HANA's search capability is based on “fuzzy” fault-tolerant search, much like modern web-based search engines.
Results include a statistical measure for how relevant search results are, and search criteria can include a
threshold of accuracy for results.[46] Analyses available include identifying entities such as people, dates, places,
organizations, requests, problems, and more. Such entity extraction can be catered to specific use cases such
as Voice of the Customer (customer's preferences and expectations), Enterprise (i.e. mergers and acquisitions,
products, organizations), and Public Sector (public persons, events, organizations).[47] Custom extraction and
dictionaries can also be implemented.

Application development
Besides the database and data analytics capabilities, SAP HANA is a web-based application server, hosting
user-facing applications tightly integrated with the database and analytics engines of HANA. The "XS Advanced
Engine" (XSA) natively works with Node.js and JavaEE languages and runtimes.
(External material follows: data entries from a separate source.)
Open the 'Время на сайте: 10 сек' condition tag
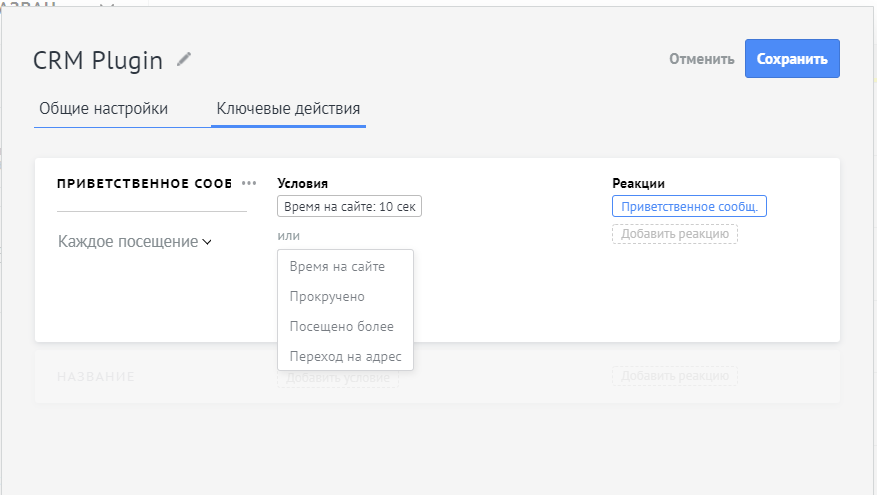The image size is (877, 495). [349, 206]
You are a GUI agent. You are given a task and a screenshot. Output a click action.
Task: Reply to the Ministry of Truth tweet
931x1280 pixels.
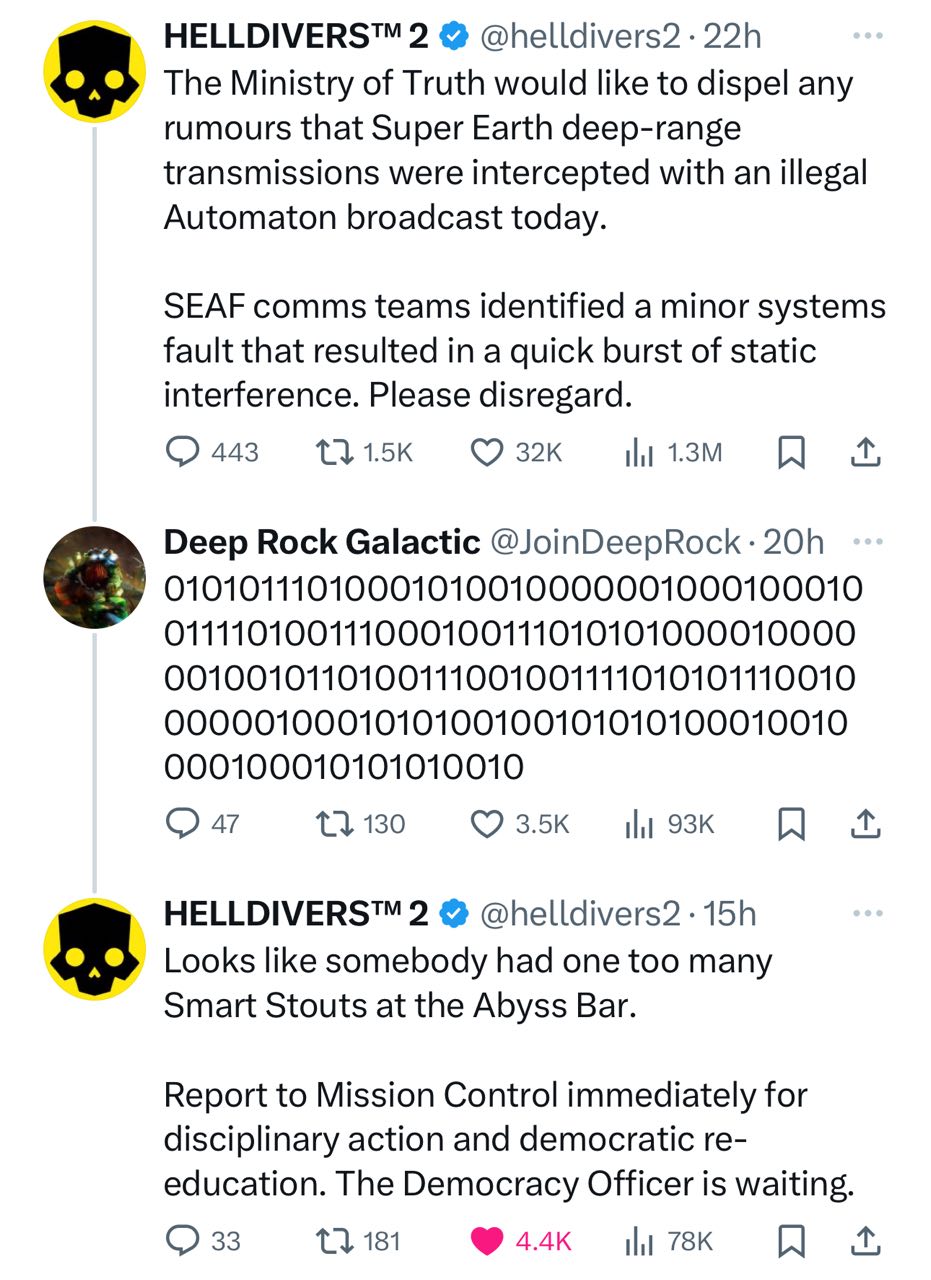coord(181,453)
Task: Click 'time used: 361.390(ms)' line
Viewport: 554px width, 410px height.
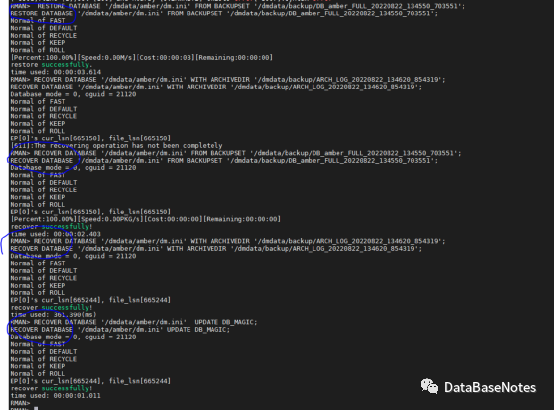Action: click(53, 315)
XSA is based on Cloud
Foundry architecture and thus supports the notion of “Bring Your Own Language”, allowing developers to
develop and deploy applications written in languages and in runtimes other than those XSA implements natively,
as well as deploying applications as microservices. XSA also allows server-side JavaScript (XSJS).[48]
Supporting the application server is a suite of application lifecycle management tools allowing development
deployment and monitoring of user-facing applications.